I remember having a conversation with a missile engineer some time ago about the North Korean Nodong missile; he said “no one in their right mind would field a missile that has only been successfully tested once!” At the time, that made a lot of sense to me. But exactly how many tests do you need? And more importantly, how do you decide how many tests you need? These questions should all be determined by the reason why tests are performed in the first place.
I think I understand bullet testing. When developing a new bullet, you test it millions and millions of times to make sure they work right in all imaginable situations and that you have a high degree of confidence that they will work. But, of course, bullets only cost a dollar or two each so there is little problem with running a standard quality control test program to allow you to achieve real confidence they are going to work. National missile defense tests cost about $100 million each so we are never going have the “95% confidence that the system works 95% of the time” that some critics of missile defense have been advocating. (I’m not against that in principle; I’m just saying it’s never going to happen. Any missile defense development program has to be adjusted to that reality.)

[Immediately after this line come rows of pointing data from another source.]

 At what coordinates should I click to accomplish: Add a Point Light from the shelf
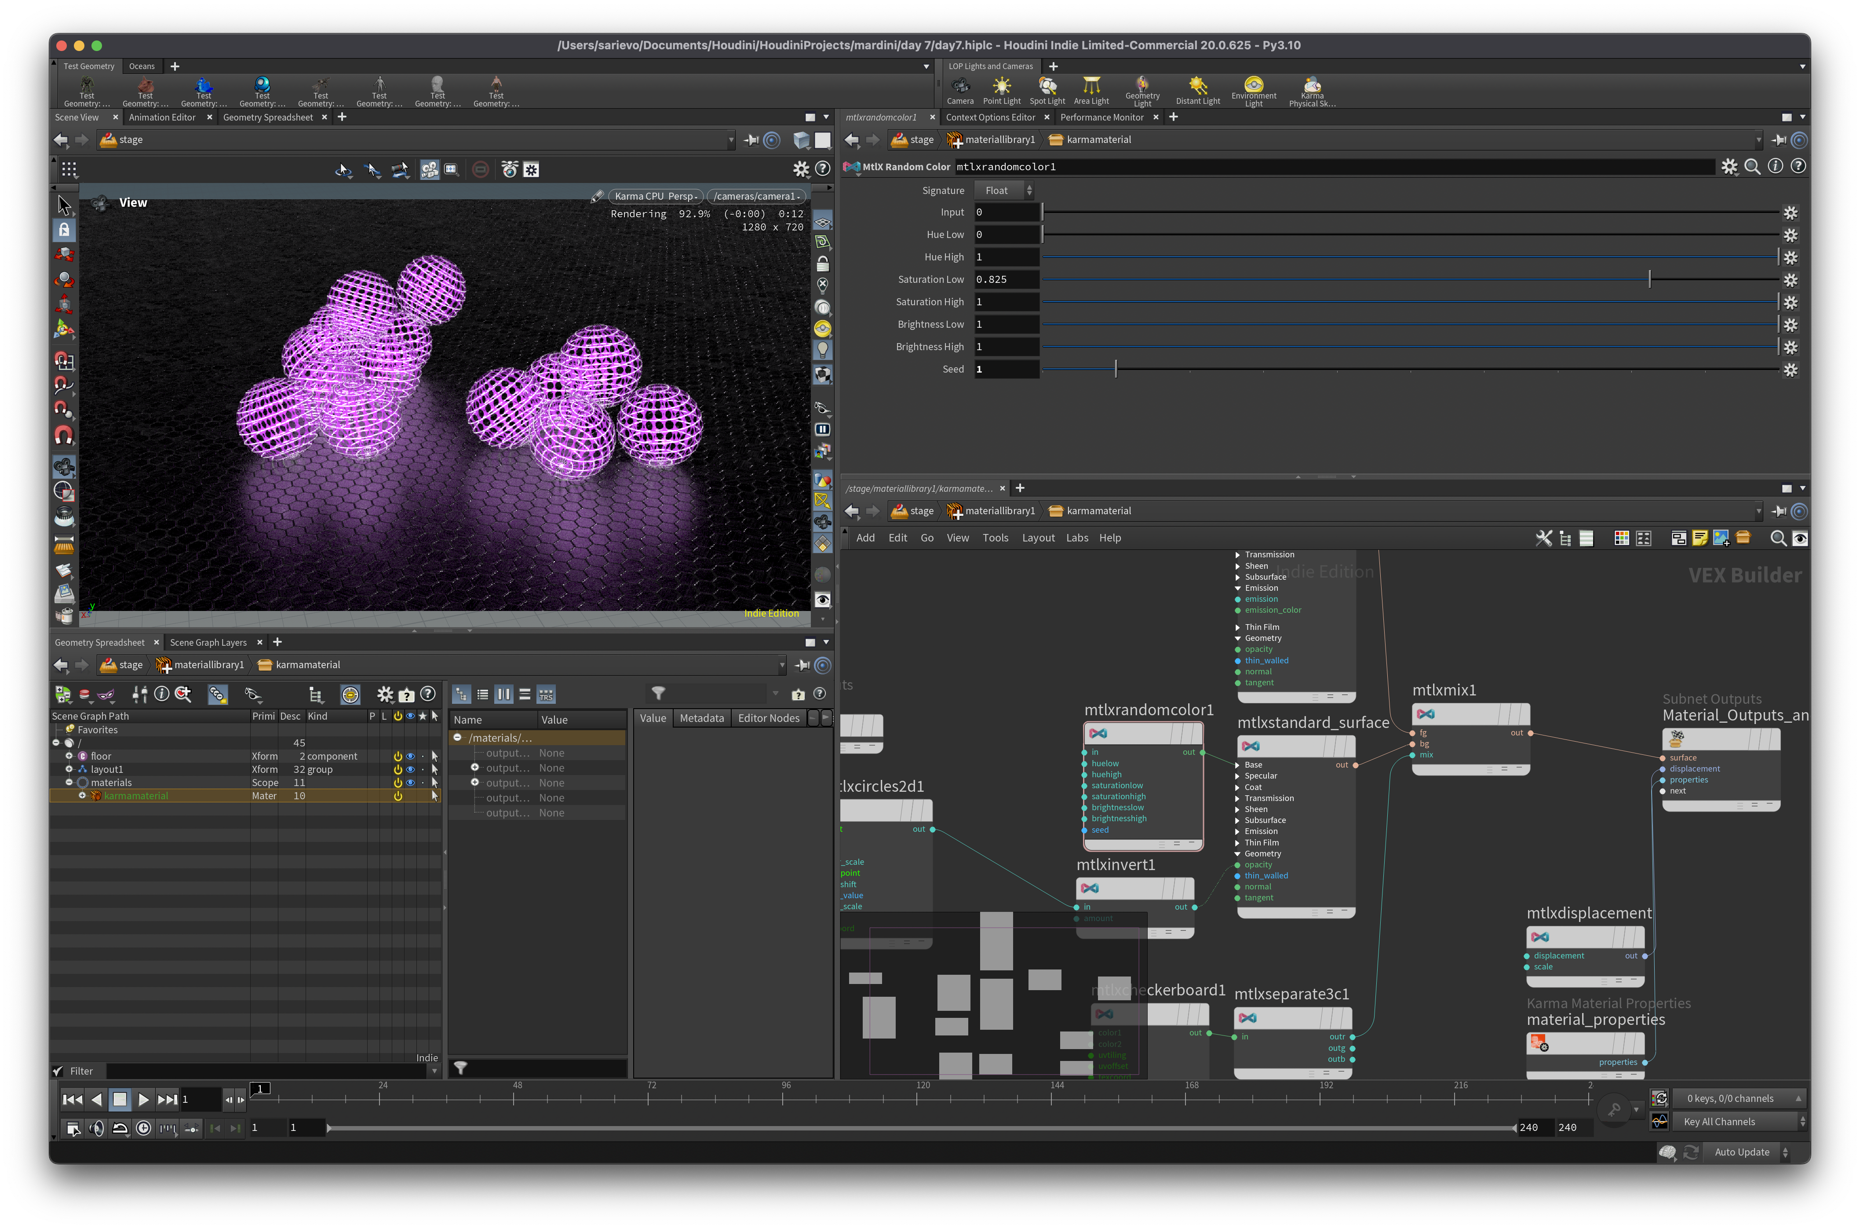[1001, 90]
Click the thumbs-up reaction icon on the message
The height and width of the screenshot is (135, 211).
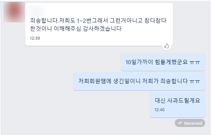[x=167, y=46]
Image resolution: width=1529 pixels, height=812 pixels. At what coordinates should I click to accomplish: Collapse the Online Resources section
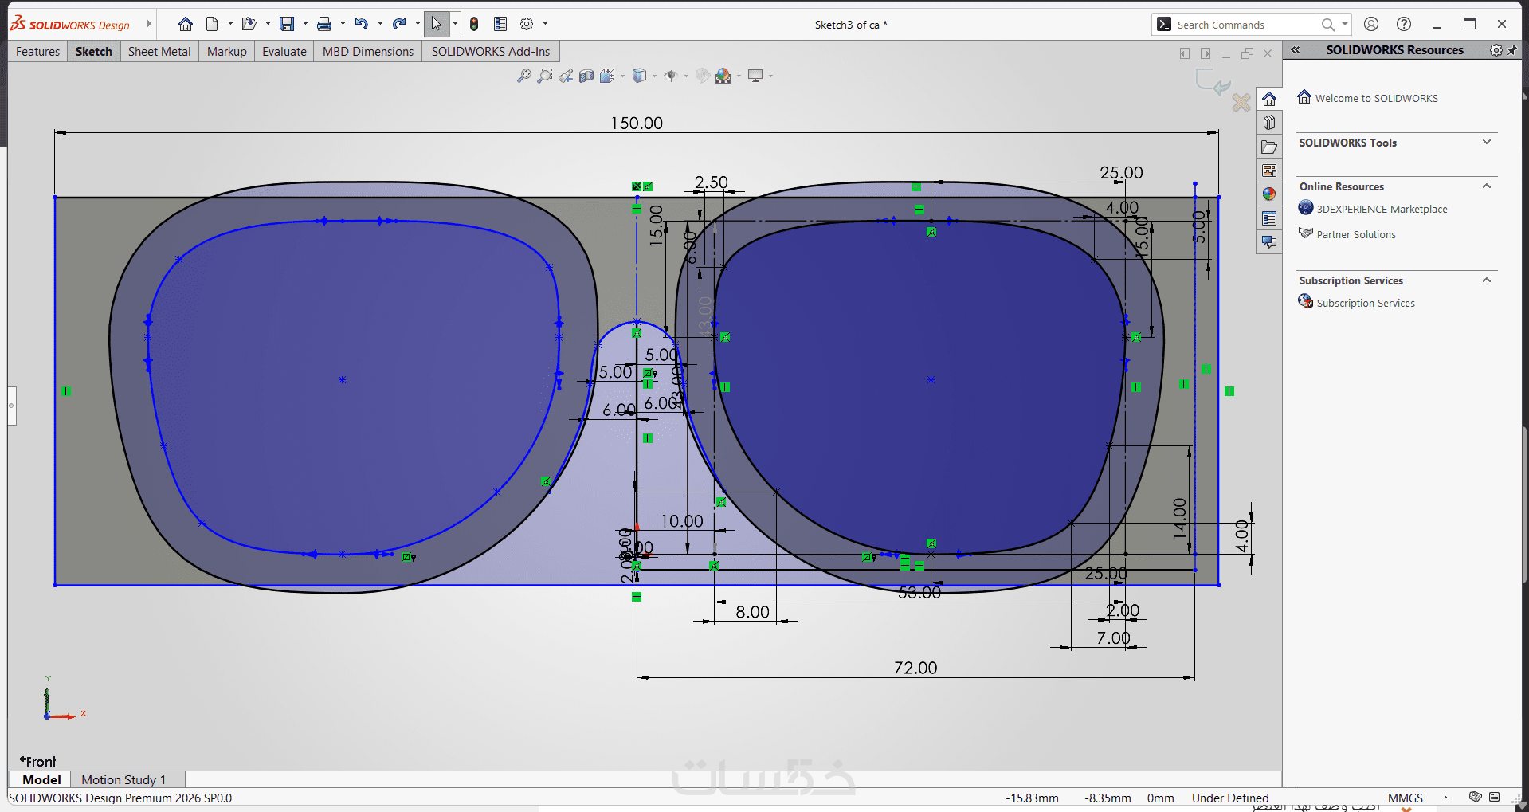click(x=1486, y=186)
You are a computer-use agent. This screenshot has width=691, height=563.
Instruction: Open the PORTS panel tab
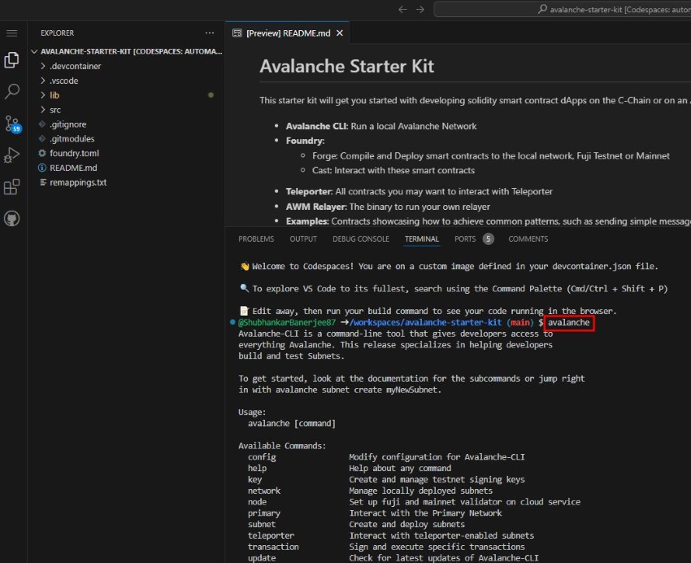click(465, 239)
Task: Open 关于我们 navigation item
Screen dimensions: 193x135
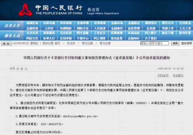Action: click(151, 38)
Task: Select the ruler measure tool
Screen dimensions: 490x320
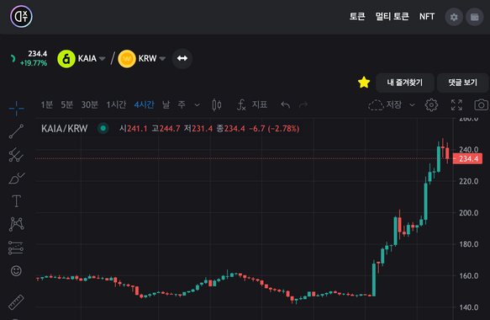Action: click(x=16, y=302)
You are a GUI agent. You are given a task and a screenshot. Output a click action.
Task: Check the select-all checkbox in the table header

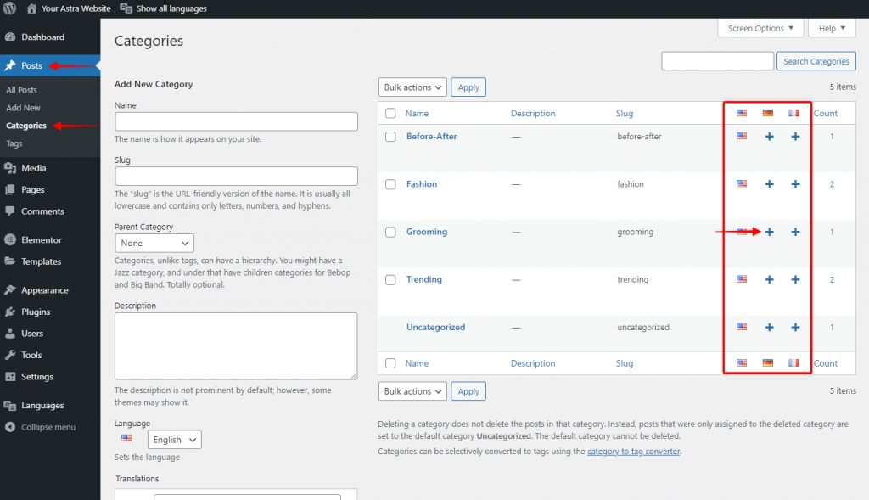coord(390,113)
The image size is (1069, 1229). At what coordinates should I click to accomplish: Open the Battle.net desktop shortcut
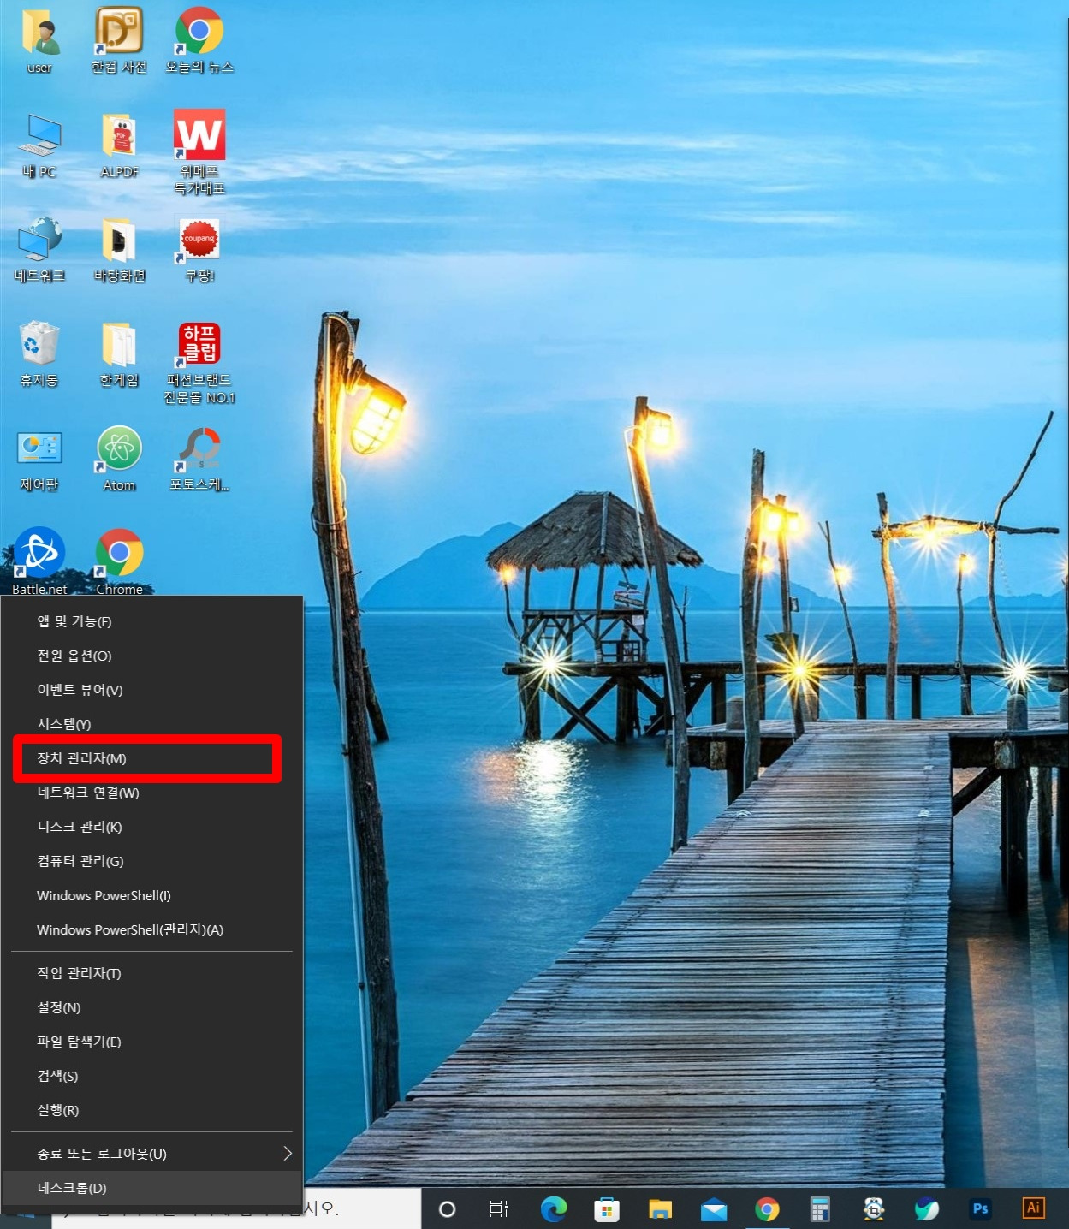coord(39,561)
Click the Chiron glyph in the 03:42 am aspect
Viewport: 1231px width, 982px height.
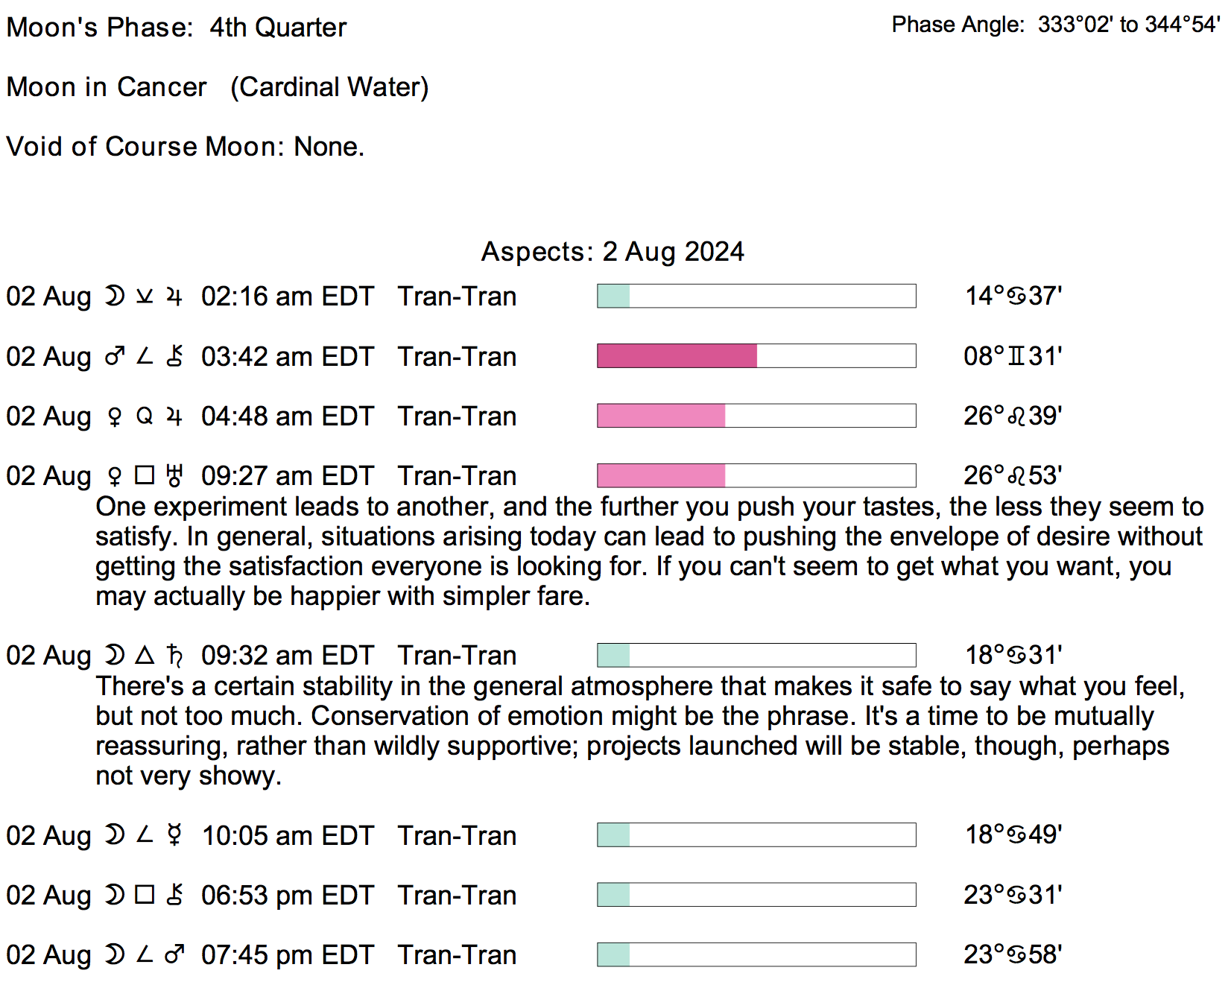click(174, 356)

I was reminded of my conversation with the missile engineer when NASA announced it was awarding SpaceX part of a $3.5 Billion dollar contract to deliver supplies to the ISS based on a single successful test flight. SpaceX is quickly becoming my favorite sociological experiment in missile development. Touted as a more cost effective way of getting into space, SpaceX has hired former NASA engineers and uses government facilities without, I’m sure, contributing to paying off their development costs; just some sort of use fee. But now, it seems, that the real way they are going to save money is not to have the sort of expensive testing program we might expect from a government development program. This isn’t going to be a rant against SpaceX, which as I say, is one of my favorite sociological experiments (which also doesn’t imply that I think they are doing the right things!) The problem is, I’m not sure what the government would use that development program for, anyways. If we are not using flight tests to determine statistical reliability, perhaps only one successful test is really all that is needed. If so, what does that tell us about countries just starting the development of their missiles?
Tests Associated with Various Development Programs
| Program |
No. of Tests |
No. Successful Tests |
| Falcon-1 (SpaceX) |
4 |
1 |
| W-76 |
4 |
2* |
| RS-24 |
3 |
3 |
| Al Samoud I (Iraq) |
37 |
33 |
| Al Samoud II (Iraq) |
24 |
22 |
| Nodong (DPRK only) |
2 |
1 |
| Taepo’dong I (DPRK) |
1 |
0** |
| Taepo’dong II (DPRK) |
1 |
0 |
*I have arbitrarily dropped the two tests with anomalous results from the successful column.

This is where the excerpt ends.